PLOT- Miguel (Anthony Gonzalez) dreams of being a musician, just like his idol, Ernesto De La Cruz ( Benjamin Bratt), an acclaimed mariachi star who is still popular years after his death. The problem is that music has been forbidden for generations in Miguel's household. This banishment of music started with Miguel's great-grandmother, Mama Coco (Ana Ofelia Murguia) who was abandoned to raise her daughter, Miguel's grandmother, by herself, when her musician husband never returned from a tour.
On Dia de Muertos, a day when families honor their dead ancestors, and the dead who are remembered have the opportunity to cross over into the land of the living, Miguel magically finds himself caught between the two worlds. He believes that Ernesto De La Cruz might be his great-grandfather and he searches for his idol in the afterlife, while trying to avoid his ancestors, who desperately want to send him back to the world of the living.
LIKE- Oh my goodness, Coco gave me the feels. It made me cry (sob is more accurate), but it also made my heart feel elated. It just might have surpassed Up as my favorite Pixar film. Coco is a feel-good movie about the importance of family. But even deeper than that, it deals with communication issues, how shame and fear can destroy relationships. It also has a main character with memory issues. It's heavy.
The characters are wonderful and the story world, especially the after-life, is vibrant and filled with creativity. Miguel meets Hector (Gael Garcia Bernal), a man who is not remembered by his family, and as a consequence, will fade away. Hector agrees to introduce Miguel to Ernesto De La Cruz, if Miguel promises to get a photograph of Hector to his living family. The idea of remembering and honoring your ancestors takes on a bigger meaning, when we learn that forgotten ancestors are no longer just dead, but they vanish from the after-life. I have to admit that the idea of this left me feeling somewhat haunted after seeing Coco. It sent me on an ancestry kick, where I learned all kinds of things about my relatives. I'll be blogging more about that in 2018. I'm guessing that Coco gave a lot of business to sites like Ancestry.com. You can't see Coco without wondering about your own family.

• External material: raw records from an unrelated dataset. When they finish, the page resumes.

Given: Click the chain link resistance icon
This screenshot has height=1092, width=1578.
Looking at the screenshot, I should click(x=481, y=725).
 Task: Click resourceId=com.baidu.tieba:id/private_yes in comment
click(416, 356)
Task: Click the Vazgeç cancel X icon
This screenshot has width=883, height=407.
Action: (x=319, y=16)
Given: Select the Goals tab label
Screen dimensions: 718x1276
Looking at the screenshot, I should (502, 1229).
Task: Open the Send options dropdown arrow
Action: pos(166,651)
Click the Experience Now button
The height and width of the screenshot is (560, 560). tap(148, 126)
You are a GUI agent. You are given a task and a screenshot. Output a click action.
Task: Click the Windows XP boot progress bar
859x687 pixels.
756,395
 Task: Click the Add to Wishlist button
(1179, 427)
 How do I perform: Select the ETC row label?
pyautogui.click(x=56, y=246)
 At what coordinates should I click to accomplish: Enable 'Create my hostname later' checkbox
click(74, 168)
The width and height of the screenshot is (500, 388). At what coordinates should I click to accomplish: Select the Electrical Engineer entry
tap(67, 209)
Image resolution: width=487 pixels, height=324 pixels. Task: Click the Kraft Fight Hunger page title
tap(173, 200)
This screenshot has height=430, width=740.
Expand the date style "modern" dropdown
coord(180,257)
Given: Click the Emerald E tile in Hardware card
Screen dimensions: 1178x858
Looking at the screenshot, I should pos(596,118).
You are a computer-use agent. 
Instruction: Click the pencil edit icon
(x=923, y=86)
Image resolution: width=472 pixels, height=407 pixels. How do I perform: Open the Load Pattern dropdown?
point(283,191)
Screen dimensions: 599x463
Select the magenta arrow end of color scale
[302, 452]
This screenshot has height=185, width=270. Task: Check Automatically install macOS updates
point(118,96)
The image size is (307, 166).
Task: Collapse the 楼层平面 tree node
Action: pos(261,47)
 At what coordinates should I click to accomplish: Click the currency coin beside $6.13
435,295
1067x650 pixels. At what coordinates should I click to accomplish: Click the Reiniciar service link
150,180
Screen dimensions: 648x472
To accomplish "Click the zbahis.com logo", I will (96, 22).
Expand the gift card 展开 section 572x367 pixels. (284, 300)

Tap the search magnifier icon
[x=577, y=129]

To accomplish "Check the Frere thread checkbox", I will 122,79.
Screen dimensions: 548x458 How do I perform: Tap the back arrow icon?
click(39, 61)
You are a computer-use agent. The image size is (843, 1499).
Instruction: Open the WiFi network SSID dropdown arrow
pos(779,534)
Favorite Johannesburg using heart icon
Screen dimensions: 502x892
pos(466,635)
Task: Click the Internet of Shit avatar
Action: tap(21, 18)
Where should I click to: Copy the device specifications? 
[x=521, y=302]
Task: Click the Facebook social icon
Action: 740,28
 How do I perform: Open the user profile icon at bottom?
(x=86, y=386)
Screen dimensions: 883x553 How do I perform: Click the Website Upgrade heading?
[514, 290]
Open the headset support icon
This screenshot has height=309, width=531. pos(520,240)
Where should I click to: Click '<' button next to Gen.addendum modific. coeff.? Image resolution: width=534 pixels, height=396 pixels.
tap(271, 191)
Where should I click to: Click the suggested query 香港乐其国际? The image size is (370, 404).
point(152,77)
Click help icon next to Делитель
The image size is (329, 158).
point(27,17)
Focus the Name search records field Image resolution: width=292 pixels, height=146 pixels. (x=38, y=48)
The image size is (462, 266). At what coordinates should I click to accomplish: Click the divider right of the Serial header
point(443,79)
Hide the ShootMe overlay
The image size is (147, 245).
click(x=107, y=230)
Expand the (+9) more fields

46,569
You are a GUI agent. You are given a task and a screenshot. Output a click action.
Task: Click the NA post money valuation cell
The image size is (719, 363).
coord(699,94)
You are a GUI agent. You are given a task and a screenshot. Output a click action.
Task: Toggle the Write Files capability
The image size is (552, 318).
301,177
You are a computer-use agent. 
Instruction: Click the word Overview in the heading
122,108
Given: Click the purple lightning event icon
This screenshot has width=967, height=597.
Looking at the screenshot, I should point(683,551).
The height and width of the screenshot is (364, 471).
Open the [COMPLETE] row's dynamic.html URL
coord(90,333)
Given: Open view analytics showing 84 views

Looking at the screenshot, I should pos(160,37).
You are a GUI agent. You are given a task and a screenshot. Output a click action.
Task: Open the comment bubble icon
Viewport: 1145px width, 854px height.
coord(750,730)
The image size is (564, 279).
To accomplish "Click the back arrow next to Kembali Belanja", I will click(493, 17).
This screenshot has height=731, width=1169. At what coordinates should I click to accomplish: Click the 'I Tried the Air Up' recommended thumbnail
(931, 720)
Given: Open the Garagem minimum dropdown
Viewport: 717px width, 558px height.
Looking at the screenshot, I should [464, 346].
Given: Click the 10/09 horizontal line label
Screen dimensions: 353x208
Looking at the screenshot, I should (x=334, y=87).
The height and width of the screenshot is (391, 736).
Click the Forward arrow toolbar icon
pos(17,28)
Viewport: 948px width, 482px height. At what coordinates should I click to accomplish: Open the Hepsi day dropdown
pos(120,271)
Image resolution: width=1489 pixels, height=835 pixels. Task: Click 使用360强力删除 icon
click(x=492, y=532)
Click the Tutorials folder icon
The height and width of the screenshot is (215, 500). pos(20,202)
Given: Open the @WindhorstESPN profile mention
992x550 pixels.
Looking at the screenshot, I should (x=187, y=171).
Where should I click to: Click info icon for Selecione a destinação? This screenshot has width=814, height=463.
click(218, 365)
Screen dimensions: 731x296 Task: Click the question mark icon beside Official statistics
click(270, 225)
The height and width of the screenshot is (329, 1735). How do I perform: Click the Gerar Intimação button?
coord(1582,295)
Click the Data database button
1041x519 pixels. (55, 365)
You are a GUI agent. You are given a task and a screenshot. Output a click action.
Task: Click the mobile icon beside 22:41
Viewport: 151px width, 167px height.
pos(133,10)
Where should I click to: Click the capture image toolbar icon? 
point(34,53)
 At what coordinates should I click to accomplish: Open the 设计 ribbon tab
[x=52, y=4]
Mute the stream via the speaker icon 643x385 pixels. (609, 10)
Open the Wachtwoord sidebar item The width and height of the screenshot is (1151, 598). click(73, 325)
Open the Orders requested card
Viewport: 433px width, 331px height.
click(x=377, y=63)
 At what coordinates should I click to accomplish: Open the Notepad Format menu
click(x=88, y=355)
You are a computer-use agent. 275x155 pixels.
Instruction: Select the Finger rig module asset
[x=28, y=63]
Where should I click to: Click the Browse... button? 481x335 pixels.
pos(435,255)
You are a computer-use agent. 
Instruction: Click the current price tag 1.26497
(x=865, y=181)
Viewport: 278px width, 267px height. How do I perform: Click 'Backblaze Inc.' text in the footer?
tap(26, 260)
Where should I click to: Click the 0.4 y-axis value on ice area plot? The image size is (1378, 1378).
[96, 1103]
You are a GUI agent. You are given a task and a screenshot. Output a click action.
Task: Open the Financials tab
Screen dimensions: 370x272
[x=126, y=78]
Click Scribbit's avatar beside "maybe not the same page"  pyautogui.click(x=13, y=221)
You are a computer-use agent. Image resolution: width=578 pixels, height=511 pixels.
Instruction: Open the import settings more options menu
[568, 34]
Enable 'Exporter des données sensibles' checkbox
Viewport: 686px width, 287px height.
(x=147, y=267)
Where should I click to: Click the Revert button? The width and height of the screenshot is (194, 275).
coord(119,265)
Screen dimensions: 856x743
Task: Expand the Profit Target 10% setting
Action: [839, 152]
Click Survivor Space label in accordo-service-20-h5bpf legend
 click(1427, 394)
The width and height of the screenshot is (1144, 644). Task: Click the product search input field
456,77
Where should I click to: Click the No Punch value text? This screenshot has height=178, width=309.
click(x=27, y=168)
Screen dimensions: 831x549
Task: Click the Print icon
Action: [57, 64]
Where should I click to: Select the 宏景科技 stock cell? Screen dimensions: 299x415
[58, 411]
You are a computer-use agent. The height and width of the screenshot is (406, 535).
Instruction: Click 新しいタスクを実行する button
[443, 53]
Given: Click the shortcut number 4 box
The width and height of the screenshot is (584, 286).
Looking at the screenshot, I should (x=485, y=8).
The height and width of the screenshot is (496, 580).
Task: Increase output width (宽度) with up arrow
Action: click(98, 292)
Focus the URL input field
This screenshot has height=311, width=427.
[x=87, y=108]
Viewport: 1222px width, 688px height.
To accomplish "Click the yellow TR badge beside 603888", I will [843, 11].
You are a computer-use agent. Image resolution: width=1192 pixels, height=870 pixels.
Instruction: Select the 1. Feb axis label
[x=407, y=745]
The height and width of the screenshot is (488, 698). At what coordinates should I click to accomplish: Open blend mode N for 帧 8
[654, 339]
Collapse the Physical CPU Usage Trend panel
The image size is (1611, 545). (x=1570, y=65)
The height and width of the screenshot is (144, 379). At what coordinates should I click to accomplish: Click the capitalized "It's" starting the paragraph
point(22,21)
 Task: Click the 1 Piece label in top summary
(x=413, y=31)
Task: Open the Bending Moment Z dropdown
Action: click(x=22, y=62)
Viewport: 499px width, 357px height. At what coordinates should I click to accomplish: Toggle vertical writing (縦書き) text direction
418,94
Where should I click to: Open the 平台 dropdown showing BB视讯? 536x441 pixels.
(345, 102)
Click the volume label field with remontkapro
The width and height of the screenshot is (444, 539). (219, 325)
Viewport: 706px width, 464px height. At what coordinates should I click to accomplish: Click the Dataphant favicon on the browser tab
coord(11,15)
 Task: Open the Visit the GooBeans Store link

Although the story seems fairly straight forward, it's written with such care, that I didn't anticipate the twist at the end. It was a great surprise.
DISLIKE- Not a single thing. Coco is fabulous. I'm happy that we didn't have to sit through the Frozen short prior to the film. Apparently, they yanked it, not sure why. I didn't care for Frozen, so this wasn't a loss. Normally though, I really look forward to the Pixar shorts.
RECOMMEND- Yes! Coco is a must-see film for all ages. It's simply beautiful storytelling.